Among nearly 35,000 initially healthy women who were followed-up for about 20 years, those with new-onset atrial fibrillation had an increased risk of cancer, according to a study published online by JAMA Cardiology.1
Atrial fibrillation (AF), the most common cardiac arrhythmia, is associated with an increased risk of major cardiovascular complications. A substantial proportion of patients with AF die of noncardiovascular causes, and recent studies suggest a link between AF and cancer. An increased risk of malignant cancer would be of substantial public health importance given the high prevalence and associated costs of both disorders.

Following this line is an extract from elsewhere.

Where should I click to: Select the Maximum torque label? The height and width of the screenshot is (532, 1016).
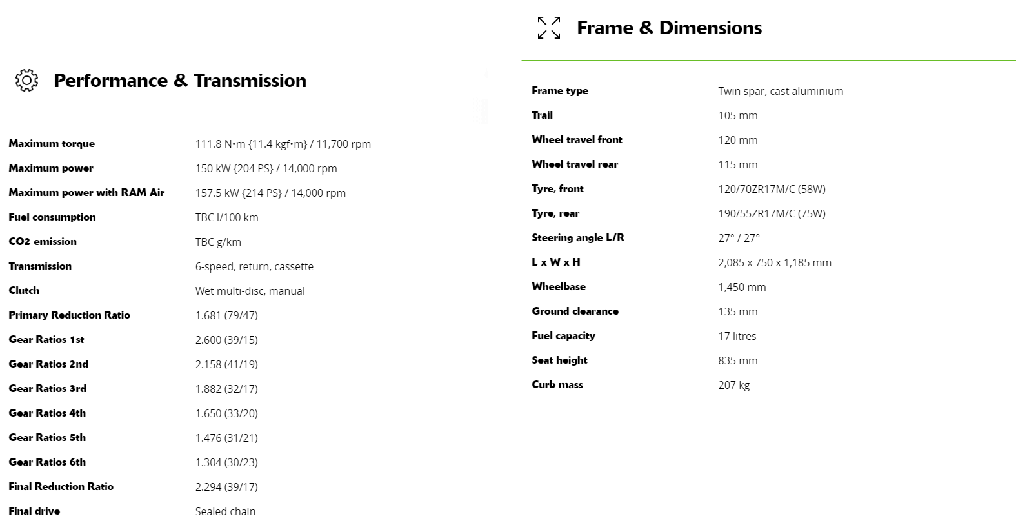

In this study, David Conen, M.D., M.P.H., of University Hospital, Basel, Switzerland, and colleagues included a total of 34,691 women 45 years of age or older and free of AF, cardiovascular disease, and cancer at study entry, who were followed up between 1993 and 2013 for incident AF and malignant cancer within the Women’s Health Study, a randomized clinical trial of aspirin and vitamin E for the prevention of cardiovascular disease and cancer.
During follow-up, new-onset AF and malignant cancer were confirmed among 1,467 (4.2 percent) and 5,130 (14.8 percent) participants, respectively. The median age at baseline among participants with new-onset AF and new-onset cancer during follow-up was 58 years and 55 years, respectively. Analysis indicated that new-onset AF was a significant risk factor for the subsequent diagnosis of incident cancer, even after extensive adjustment for various factors. The relative increase in risk was higher within 3 months of new-onset AF, but more modest elevations in risk persisted in the long term, and a trend toward an increased risk of cancer death was observed. Of the cancer subtypes examined, AF was most strongly associated with colon cancer. In contrast, among women with newonset cancer, the risk of AF was increased only within the first 3 months but not thereafter.
“Shared risk factors and/or common systemic disease processes might underlie this association,” the authors write. “Future studies are needed to assess the mechanisms underlying this association and to determine whether a diagnosis of AF incrementally adds to existing cancer risk prediction algorithms. Regardless, optimal risk factor control in patients with AF seems prudent.”
“This provocative work raises both clinical and research questions,” write Emelia J. Benjamin, M.D., Sc.M., of the Boston University Schools of Medicine and Public Health, and colleagues in an accompanying editorial.2
“Clinically, should a diagnosis of AF prompt a search for occult cancer? Several factors argue against routine screening, including the low absolute risk of cancer and the potential cost and burden of cancer screening. Similar to the literature regarding screening in cases of unprovoked venous thromboembolism [blood clots], based on available data, cancer screening beyond standard routine health care is currently not merited with a new diagnosis of AF.”
1. JAMA Cardiology. Published online May 25, 2016; doi:10.1001/jamacardio.2016.0280.
2. JAMA Cardiology. Published online May 25, 2016; doi:10.1001/jamacardio.2016.0582.